In 2024 World Sailing announced that the Team Racing World Championship would return with a new 2v2 format in keelboats. The 2025 event took place 28 May to 1 June at the New York Yacht Club in Newport, RI, United States, supported by US Sailing. The 2026 event was held 12 to 16 August at the Gamla Stan’s Yacht Sällskap, Stockholm, Sweden, and supported by the City of Stockholm and the Swedish Sailing Federation. The bidding process for the 2027 and 2028 championships was announced in 2025 with a deadline of 1 February 2026 and a decision to be made in March 2026.

=== Youth Championship ===
A youth championship (under 21) began running in parallel with the main event in 2005 and was last held in 2015.

==Results==

| Year | Location | Hosted by | Winning Nation | Youth Winners | Boat Used |
|---|---|---|---|---|---|
| 1995 | UK West Kirby, UK | West Kirby Sailing Club | GBR GBR 1 Steve Tylecote Mel Hughes Greg Eaton Tasha Hughes Roger Morris Damian Boreham | N/A | Firefly |
| 1998 | USA Miami, USA | Strictly Sail Miami | USA USA 2 Mark Mendelblatt Nick Trotman Josh Adams Brett Davis Victoria Wadsworth Blair Largay | N/A | Vanguard 15 |
| 1999 | IRE Dún Laoghaire, Ireland | Royal St. George Yacht Club | NZL NZL Andrew Murdoch Rebecca Murdoch Hamish Murdoch Andrew Ardern Karen Lambert Alesha Thorpe | N/A | Firefly |
| 2001 | CZE Lake Brno, Brno, Czechia | Lodni Sporty Brno Yacht Club | NZL NZL 1 Andrew Murdoch Karen Lambert Hamish Murdoch Josh Galbraith Andrew Arden Jeffery Clark | N/A | 420 |
| 2003 | NZL Auckland, New Zealand | No host club.
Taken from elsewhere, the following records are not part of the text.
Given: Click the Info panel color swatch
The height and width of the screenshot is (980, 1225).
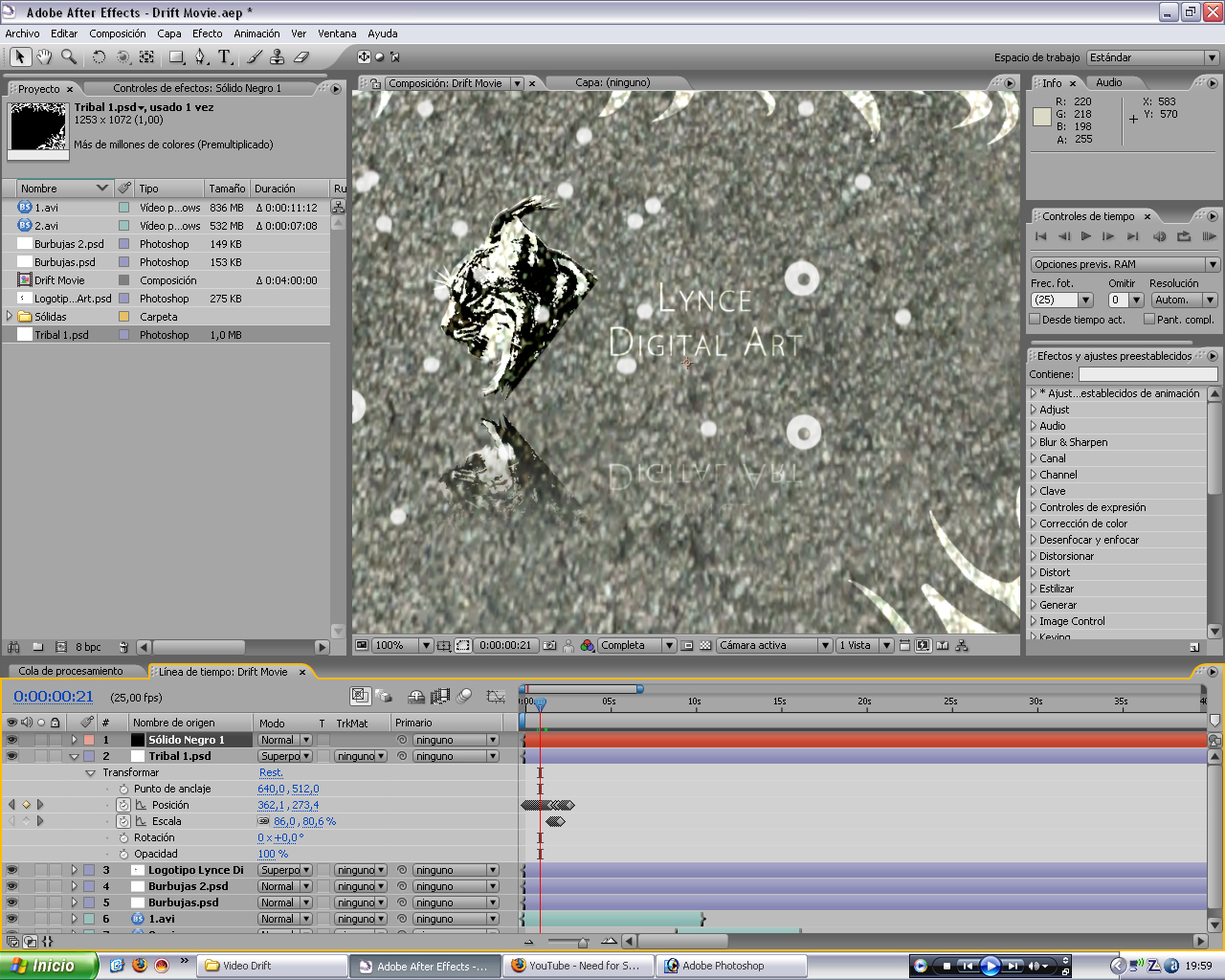Looking at the screenshot, I should [1042, 117].
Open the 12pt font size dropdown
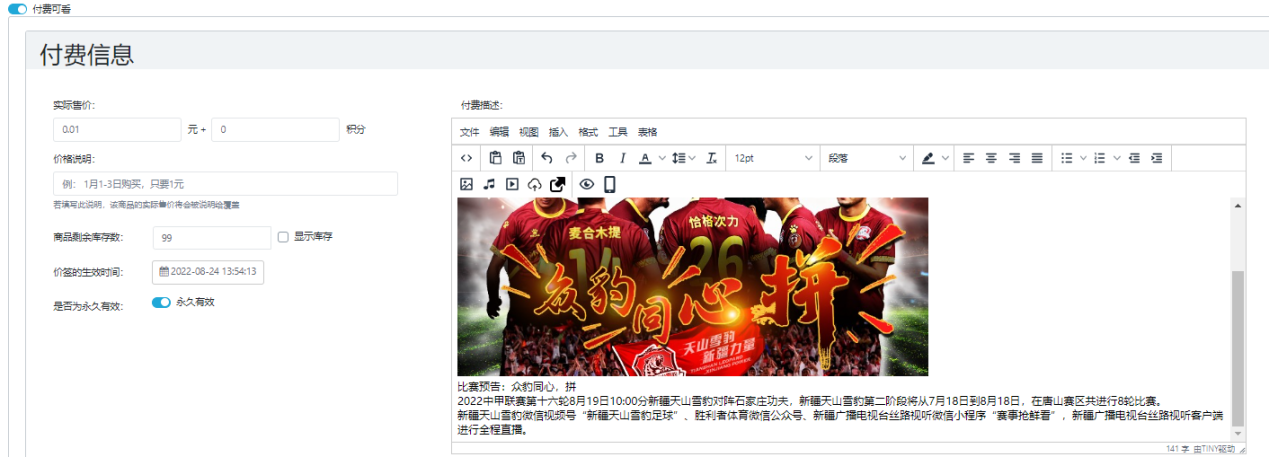1269x457 pixels. tap(772, 158)
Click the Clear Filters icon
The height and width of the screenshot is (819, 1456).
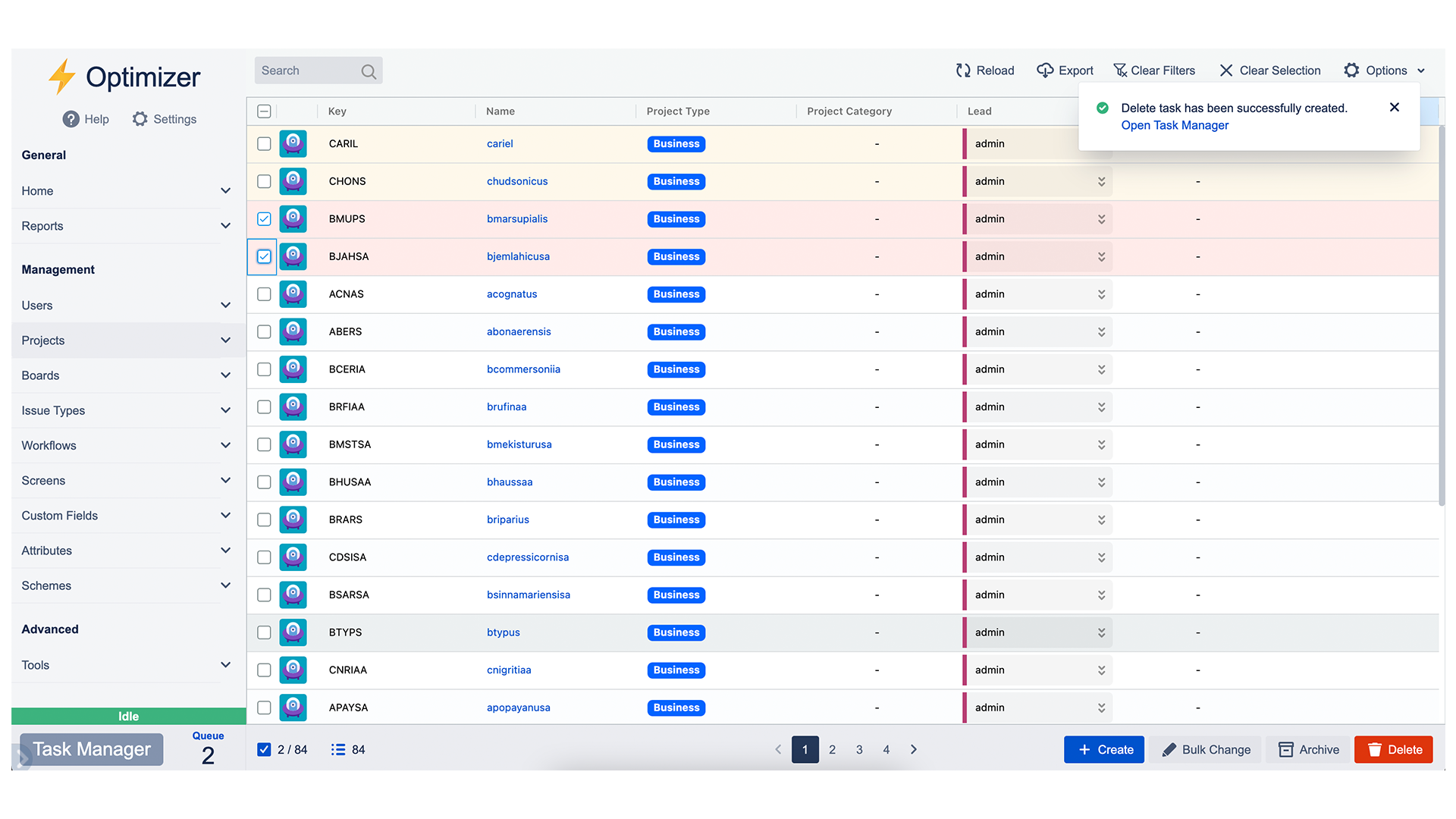(x=1120, y=70)
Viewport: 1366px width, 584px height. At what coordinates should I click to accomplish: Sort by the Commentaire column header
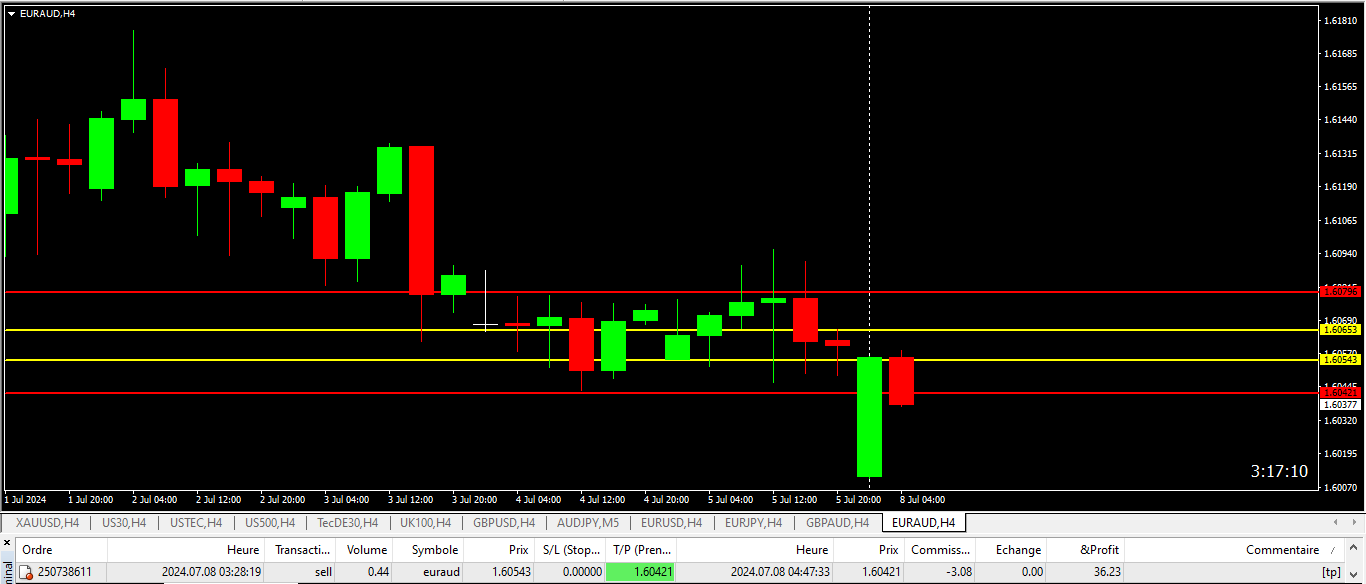point(1281,549)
Organised by NZTRA and sailed out of the America's Cup Village | USA USA 2 Timothy Fallon Karen Renzulli Graeme Woodworth Leigh Woodworth Ery Largay Brian Doyle | N/A | 420 |
| 2005 | USA Newport, Rhode Island, USA | New York Yacht Club | USA USA 1 Timothy Fallon Karen Renzulli Mark Ivey Matt Lindblad Tim Wadlow Ery Largay | USA USA 1 Colin Merrick Amanda Callahan Patrick Hogan Carlos Lebz Pete Levesque Liz Hall | Vanguard 15 |
| 2007 | ESP Gandia, Spain | Real Club Náutico de Gandia | USA USA 1 Clay Bischoff Lisa Keith Peter Levesque Elizabeth Hall Colin Merrick Amanda Callahan | GBR GBR 3 Elizabeth Stanley Ian Robertson James Goss Oliver Mulcahy Elliott Parsons Stephen Videlo | 420 |
| 2009 | AUS Perth, Australia | Royal Freshwater Bay Yacht Club South of Perth Yacht Club | USA USA Clay Bischoff Lisa Keith Colin Merrick Amanda Callahan Peter Levesque Liz Hall | AUS AUS Jasper Warren Jamie Turner David Gilmour Aimee Negri Luke Parkinson Patrick Vos | Pacer |
| 2011 | IRE Schull, Ireland | Fastnet Marine and Outdoor Education Centre | GBR GBR Andrew Cornah Ben Field Dom Johnson Hamish Walker Tom Foster Deborah Steele | GBR GBR Cameron Douglas Ben Robinson Sophie Shepherd Sarah Lombard Charlie Fitzgerald Freddy Williams | TR 3.6 |
| 2015 | UK Rutland, UK | Rutland Sailing Club | USA USA 1 Michael Menninger Justin Law Adrienne Kamiler Haley Kirk Lucy Wallace Tyler Sinks | USA USA Eli Burnes Henry Burnes Charlie Hibben Paige Dunleavy Ginny Alex Peter Barron | Firefly |
| 2025 | USA Newport, Rhode Island, USA | New York Yacht Club | USA USA Will Bailey Doug Sabin Allison Ferraris Langdon Mitchell Tim Wadlow Forbes Barber Christina Pandapas Peter Fleming | N/A | Sonar |
| 2026 | SWE Stockholm, Sweden | Gamla Stans Yacht Sällskap | USA USA 1 Alex Curtiss Colin Voigt Davis Hanscom Walker Banks Sean Segerblom Daniel Segerblom Madison Bashaw Marley Mais | N/A | J/80 |

==Class Team Racing World Championships==
Team racing world championships are held for the Optimist and International 14 classes as part of their respective class world championships. The International 420 class previously held two editions of a standalone team racing world championship, in 2015 and 2016.